Excerpted text:
---*---
A Seasonal Comparison of Suspended Sediment Filtration by Quagga (Dreissena bugensis) and Zebra (D. polymorpha) Mussels

Field evidence suggests a shift in the dreissenid population from zebra (Dreissena polymorpha) to quagga (D. bugensis) mussels is occurring within the lower Great Lakes. This laboratory study directly compared per-mussel and per-dry-weight filtration rates (volume per time) of both species, gauged by the clearance of resuspended natural sediments (1 to 12 mg/L) from gently mixed, 1-L static vessels. Mussels of 15- and 20-mm lengths were collected together from the Lake Ontario drainage basin at Oak Orchard Creek, Medina, NY, and maintained and tested in ambient Niagara River water. A 2 × 4 factorial design was employed, with species and season as independent factors. Season significantly influenced filtration rate of both size classes, and winter rates were about half those measured during the rest of the year. Species significantly influenced filtration of 20-mm mussels. Quagga mussels of this size filtered up to 37% faster than zebra mussels (data for spring: 309 vs. 226 mL/h/mussel, n = 18 and 20 individuals, respectively). Species was not a significant factor alone for 15-mm mussels, but a species x season interaction was significant. The zebra mussels employed here had 16 to 22% more ash-free dry weight (AFDW) than the quagga mussels, accentuating filtration differences when expressed per-mg-AFDW.     

The Effects of Zebra Mussels on the Lower Planktonic Foodweb in Lake Champlain

Selective grazing by zebra mussels has altered phytoplankton communities in many North American lakes, but the specific changes are not the same in each ecosystem. Because of this variation in response, we investigated the impacts of zebra mussels on the plankton community of Lake Champlain with two objectives: first to determine whether zebra mussels increased the dominance of potentially toxic cyanobacteria in the phytoplankton, and second to explore the impact of zebra mussels on protozoans, rotifers, copepod nauplii, and other microzooplankton in the lower food web. Experiments were conducted in 200-L mesocosms filled with Lake Champlain water filtered through a 150-μm sieve to remove macrozooplankton. Zebra mussels were added to half of the mesocosms while the others were maintained as controls. Over a 96-hour experimental period, we tracked nitrogen and phosphorus concentration, chlorophyll a, microcystin concentration, and both phytoplankton and microzooplankton composition and abundance. We found an increase in SRP and total nitrogen concentration and a decrease in the ratio of TN:TP in the zebra mussel treatments over time. Microcystin was undetectable throughout the experiment using the ELISA assay. Phytoplankton biovolume, including cyanobacteria biovolume, declined significantly in the zebra mussel treatments, as did rotifer, protozoan and nauplii abundance. By both direct (consumption) and indirect (altered nutrient availabilities and increased competition) means, zebra mussels clearly seem capable of strongly influencing the lower planktonic foodweb in the many shallow water habitats of Lake Champlain.
---*---
Work instructions: In the excerpted text on mussels, how much faster did 20-mm quagga mussels filter than zebra mussels?

Data block:
---*---
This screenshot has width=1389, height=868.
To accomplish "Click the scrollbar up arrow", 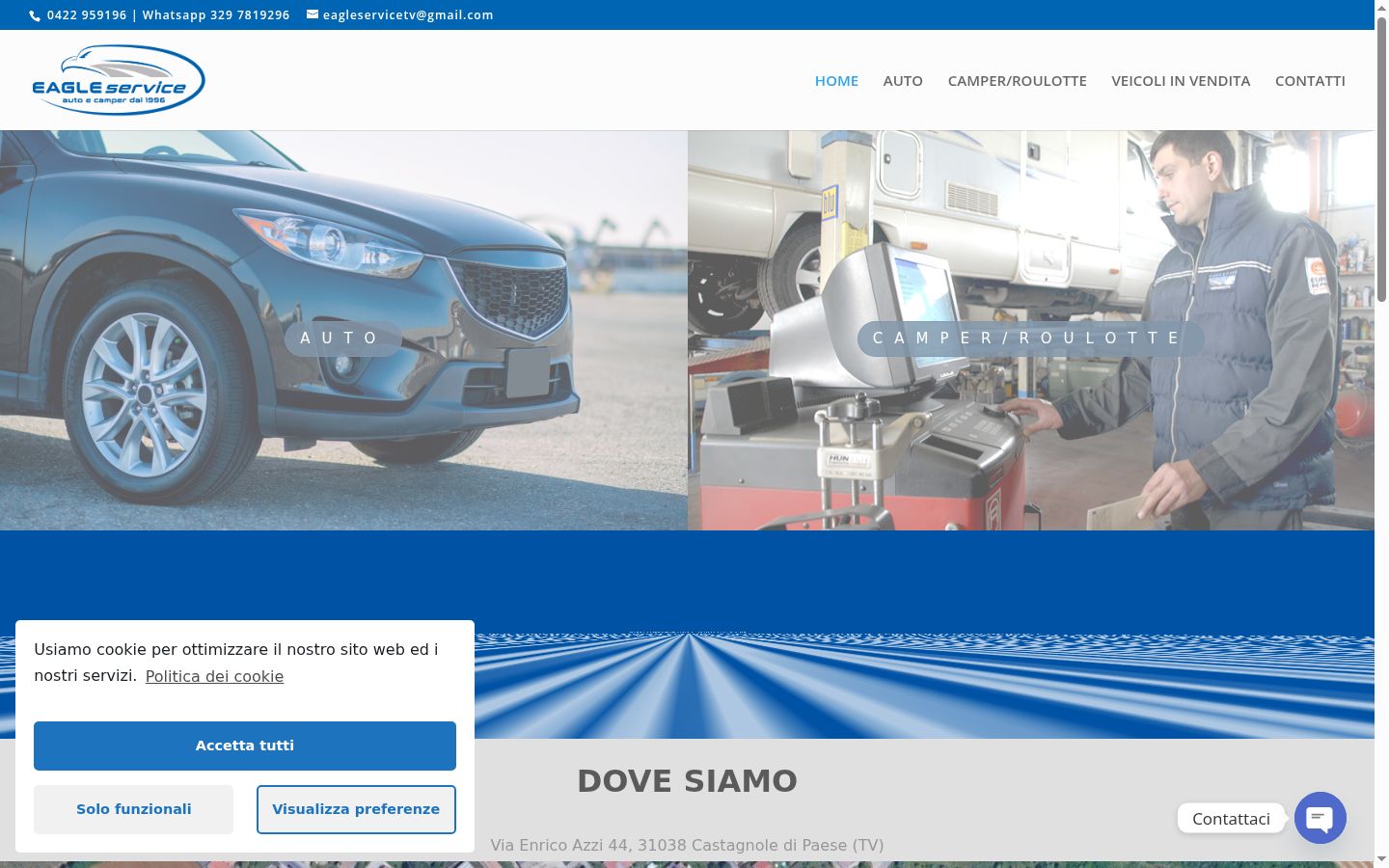I will [1381, 8].
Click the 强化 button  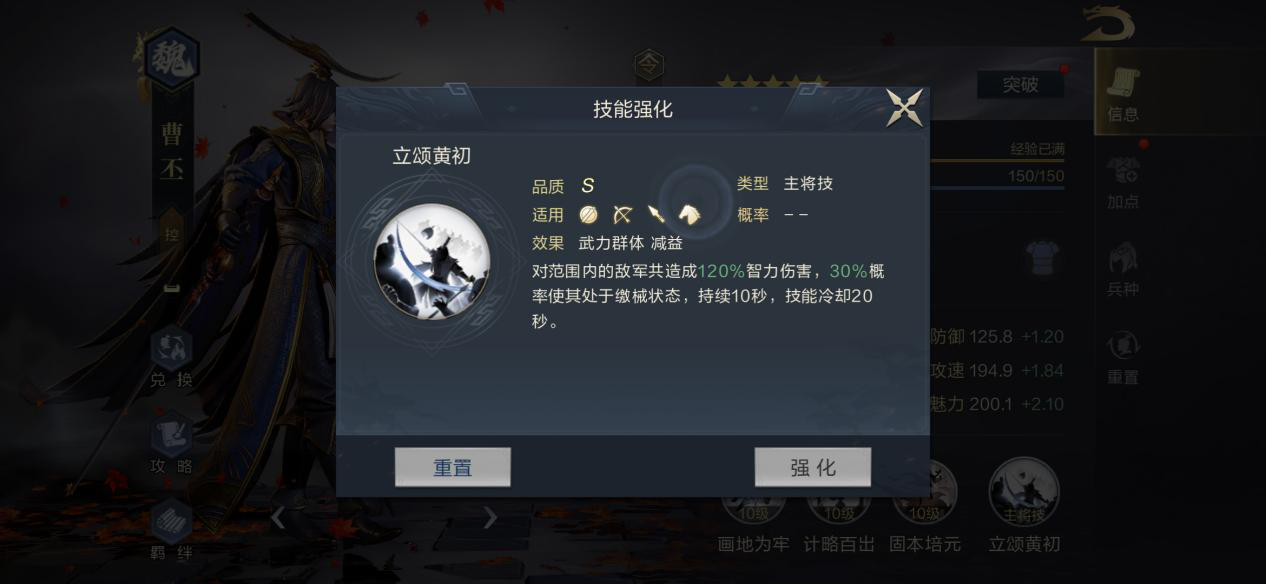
---*---
Output of the exercise: Up to 37% faster.